> [THE REQUEST]: Present each line of the data below as a row in a Markdown table with the columns "Row" and "Data line", numbering the rows and omitting blank lines.

> [Data from a source]:
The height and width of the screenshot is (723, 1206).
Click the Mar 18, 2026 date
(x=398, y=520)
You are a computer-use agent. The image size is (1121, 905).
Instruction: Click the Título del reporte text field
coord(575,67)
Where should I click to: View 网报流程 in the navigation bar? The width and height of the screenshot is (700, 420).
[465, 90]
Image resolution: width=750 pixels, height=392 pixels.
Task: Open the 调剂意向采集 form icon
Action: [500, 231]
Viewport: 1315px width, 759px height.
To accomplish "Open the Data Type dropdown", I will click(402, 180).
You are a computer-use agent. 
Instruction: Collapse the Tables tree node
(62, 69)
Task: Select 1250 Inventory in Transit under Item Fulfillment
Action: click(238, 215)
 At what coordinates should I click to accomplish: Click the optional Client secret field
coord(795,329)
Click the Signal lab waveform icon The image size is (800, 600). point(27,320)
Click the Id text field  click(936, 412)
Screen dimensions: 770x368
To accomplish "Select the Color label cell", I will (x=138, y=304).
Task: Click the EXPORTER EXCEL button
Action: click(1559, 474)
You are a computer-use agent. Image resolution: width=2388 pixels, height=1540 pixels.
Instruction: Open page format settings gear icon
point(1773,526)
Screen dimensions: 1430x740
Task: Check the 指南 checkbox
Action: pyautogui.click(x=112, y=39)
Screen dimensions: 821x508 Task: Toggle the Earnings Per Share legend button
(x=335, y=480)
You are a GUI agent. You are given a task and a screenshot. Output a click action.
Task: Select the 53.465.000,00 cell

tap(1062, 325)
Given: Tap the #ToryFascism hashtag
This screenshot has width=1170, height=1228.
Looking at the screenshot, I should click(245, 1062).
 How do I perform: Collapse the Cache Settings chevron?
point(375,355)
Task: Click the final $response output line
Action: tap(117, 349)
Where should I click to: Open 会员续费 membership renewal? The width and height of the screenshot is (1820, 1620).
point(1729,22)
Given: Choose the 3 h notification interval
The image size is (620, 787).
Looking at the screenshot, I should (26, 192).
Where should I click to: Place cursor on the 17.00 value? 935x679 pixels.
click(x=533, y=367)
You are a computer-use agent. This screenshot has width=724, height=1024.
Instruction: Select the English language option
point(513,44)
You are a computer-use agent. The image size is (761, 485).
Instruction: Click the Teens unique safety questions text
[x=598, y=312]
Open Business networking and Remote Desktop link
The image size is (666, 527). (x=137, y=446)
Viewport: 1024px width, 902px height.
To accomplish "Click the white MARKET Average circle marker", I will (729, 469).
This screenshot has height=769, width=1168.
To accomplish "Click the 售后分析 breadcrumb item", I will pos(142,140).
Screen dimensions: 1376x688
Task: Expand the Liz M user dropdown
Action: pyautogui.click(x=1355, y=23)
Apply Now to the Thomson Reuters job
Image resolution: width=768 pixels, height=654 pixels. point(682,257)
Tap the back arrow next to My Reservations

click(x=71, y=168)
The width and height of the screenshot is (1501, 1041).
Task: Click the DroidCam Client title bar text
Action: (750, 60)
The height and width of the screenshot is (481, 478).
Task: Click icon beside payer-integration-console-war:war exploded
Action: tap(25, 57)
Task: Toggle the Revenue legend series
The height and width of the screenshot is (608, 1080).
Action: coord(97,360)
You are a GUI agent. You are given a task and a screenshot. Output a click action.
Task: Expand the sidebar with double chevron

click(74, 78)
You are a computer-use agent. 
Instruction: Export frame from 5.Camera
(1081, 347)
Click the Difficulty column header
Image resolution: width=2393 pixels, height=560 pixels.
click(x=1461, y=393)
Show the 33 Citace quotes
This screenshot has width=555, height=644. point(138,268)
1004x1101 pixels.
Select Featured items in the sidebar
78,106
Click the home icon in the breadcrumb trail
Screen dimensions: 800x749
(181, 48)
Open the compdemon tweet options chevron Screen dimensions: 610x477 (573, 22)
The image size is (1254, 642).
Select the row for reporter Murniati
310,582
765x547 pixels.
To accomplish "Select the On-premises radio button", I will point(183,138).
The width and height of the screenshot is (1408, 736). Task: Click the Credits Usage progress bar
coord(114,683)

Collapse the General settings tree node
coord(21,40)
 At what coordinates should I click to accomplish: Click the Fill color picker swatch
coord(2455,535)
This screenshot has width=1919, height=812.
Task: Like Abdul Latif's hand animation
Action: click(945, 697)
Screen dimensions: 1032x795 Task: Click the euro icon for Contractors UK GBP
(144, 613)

> [WORKED SOLUTION]:
| Row | Data line |
|---|---|
| 1 | The height and width of the screenshot is (723, 1206). |
| 2 | Click the Mar 18, 2026 date |
| 3 | (x=398, y=520) |
| 4 | You are a computer-use agent. The image size is (1121, 905). |
| 5 | Instruction: Click the Título del reporte text field |
| 6 | coord(575,67) |
| 7 | Where should I click to: View 网报流程 in the navigation bar? The width and height of the screenshot is (700, 420). |
| 8 | [465, 90] |
| 9 | Image resolution: width=750 pixels, height=392 pixels. |
| 10 | Task: Open the 调剂意向采集 form icon |
| 11 | Action: [500, 231] |
| 12 | Viewport: 1315px width, 759px height. |
| 13 | To accomplish "Open the Data Type dropdown", I will click(402, 180). |
| 14 | You are a computer-use agent.  |
| 15 | Instruction: Collapse the Tables tree node |
| 16 | (62, 69) |
| 17 | Task: Select 1250 Inventory in Transit under Item Fulfillment |
| 18 | Action: click(238, 215) |
| 19 |  At what coordinates should I click to accomplish: Click the optional Client secret field |
| 20 | coord(795,329) |
| 21 | Click the Signal lab waveform icon The image size is (800, 600). point(27,320) |
| 22 | Click the Id text field  click(936, 412) |
| 23 | Screen dimensions: 770x368 |
| 24 | To accomplish "Select the Color label cell", I will (x=138, y=304). |
| 25 | Task: Click the EXPORTER EXCEL button |
| 26 | Action: click(1559, 474) |
| 27 | You are a computer-use agent. Image resolution: width=2388 pixels, height=1540 pixels. |
| 28 | Instruction: Open page format settings gear icon |
| 29 | point(1773,526) |
| 30 | Screen dimensions: 1430x740 |
| 31 | Task: Check the 指南 checkbox |
| 32 | Action: pyautogui.click(x=112, y=39) |
| 33 | Screen dimensions: 821x508 Task: Toggle the Earnings Per Share legend button |
| 34 | (x=335, y=480) |
| 35 | You are a GUI agent. You are given a task and a screenshot. Output a click action. |
| 36 | Task: Select the 53.465.000,00 cell |
| 37 | tap(1062, 325) |
| 38 | Given: Tap the #ToryFascism hashtag |
| 39 | This screenshot has width=1170, height=1228. |
| 40 | Looking at the screenshot, I should click(245, 1062). |
| 41 |  How do I perform: Collapse the Cache Settings chevron? |
| 42 | point(375,355) |
| 43 | Task: Click the final $response output line |
| 44 | Action: tap(117, 349) |
| 45 | Where should I click to: Open 会员续费 membership renewal? The width and height of the screenshot is (1820, 1620). |
| 46 | point(1729,22) |
| 47 | Given: Choose the 3 h notification interval |
| 48 | The image size is (620, 787). |
| 49 | Looking at the screenshot, I should (26, 192). |
| 50 | Where should I click to: Place cursor on the 17.00 value? 935x679 pixels. |
| 51 | click(x=533, y=367) |
| 52 | You are a computer-use agent. This screenshot has width=724, height=1024. |
| 53 | Instruction: Select the English language option |
| 54 | point(513,44) |
| 55 | You are a computer-use agent. The image size is (761, 485). |
| 56 | Instruction: Click the Teens unique safety questions text |
| 57 | [x=598, y=312] |
| 58 | Open Business networking and Remote Desktop link |
| 59 | The image size is (666, 527). (x=137, y=446) |
| 60 | Viewport: 1024px width, 902px height. |
| 61 | To accomplish "Click the white MARKET Average circle marker", I will (729, 469). |
| 62 | This screenshot has height=769, width=1168. |
| 63 | To accomplish "Click the 售后分析 breadcrumb item", I will pos(142,140). |
| 64 | Screen dimensions: 1376x688 |
| 65 | Task: Expand the Liz M user dropdown |
| 66 | Action: pyautogui.click(x=1355, y=23) |
| 67 | Apply Now to the Thomson Reuters job |
| 68 | Image resolution: width=768 pixels, height=654 pixels. point(682,257) |
| 69 | Tap the back arrow next to My Reservations |
| 70 | click(x=71, y=168) |
| 71 | The width and height of the screenshot is (1501, 1041). |
| 72 | Task: Click the DroidCam Client title bar text |
| 73 | Action: (750, 60) |
| 74 | The height and width of the screenshot is (481, 478). |
| 75 | Task: Click icon beside payer-integration-console-war:war exploded |
| 76 | Action: tap(25, 57) |
| 77 | Task: Toggle the Revenue legend series |
| 78 | The height and width of the screenshot is (608, 1080). |
| 79 | Action: coord(97,360) |
| 80 | You are a GUI agent. You are given a task and a screenshot. Output a click action. |
| 81 | Task: Expand the sidebar with double chevron |
| 82 | click(74, 78) |
| 83 | You are a computer-use agent.  |
| 84 | Instruction: Export frame from 5.Camera |
| 85 | (1081, 347) |
| 86 | Click the Difficulty column header |
| 87 | Image resolution: width=2393 pixels, height=560 pixels. |
| 88 | click(x=1461, y=393) |
| 89 | Show the 33 Citace quotes |
| 90 | This screenshot has width=555, height=644. point(138,268) |
| 91 | 1004x1101 pixels. |
| 92 | Select Featured items in the sidebar |
| 93 | 78,106 |
| 94 | Click the home icon in the breadcrumb trail |
| 95 | Screen dimensions: 800x749 |
| 96 | (181, 48) |
| 97 | Open the compdemon tweet options chevron Screen dimensions: 610x477 (573, 22) |
| 98 | The image size is (1254, 642). |
| 99 | Select the row for reporter Murniati |
| 100 | 310,582 |
| 101 | 765x547 pixels. |
| 102 | To accomplish "Select the On-premises radio button", I will point(183,138). |
| 103 | The width and height of the screenshot is (1408, 736). Task: Click the Credits Usage progress bar |
| 104 | coord(114,683) |
| 105 | Collapse the General settings tree node |
| 106 | coord(21,40) |
| 107 |  At what coordinates should I click to accomplish: Click the Fill color picker swatch |
| 108 | coord(2455,535) |
| 109 | This screenshot has width=1919, height=812. |
| 110 | Task: Like Abdul Latif's hand animation |
| 111 | Action: click(945, 697) |
| 112 | Screen dimensions: 1032x795 Task: Click the euro icon for Contractors UK GBP |
| 113 | (144, 613) |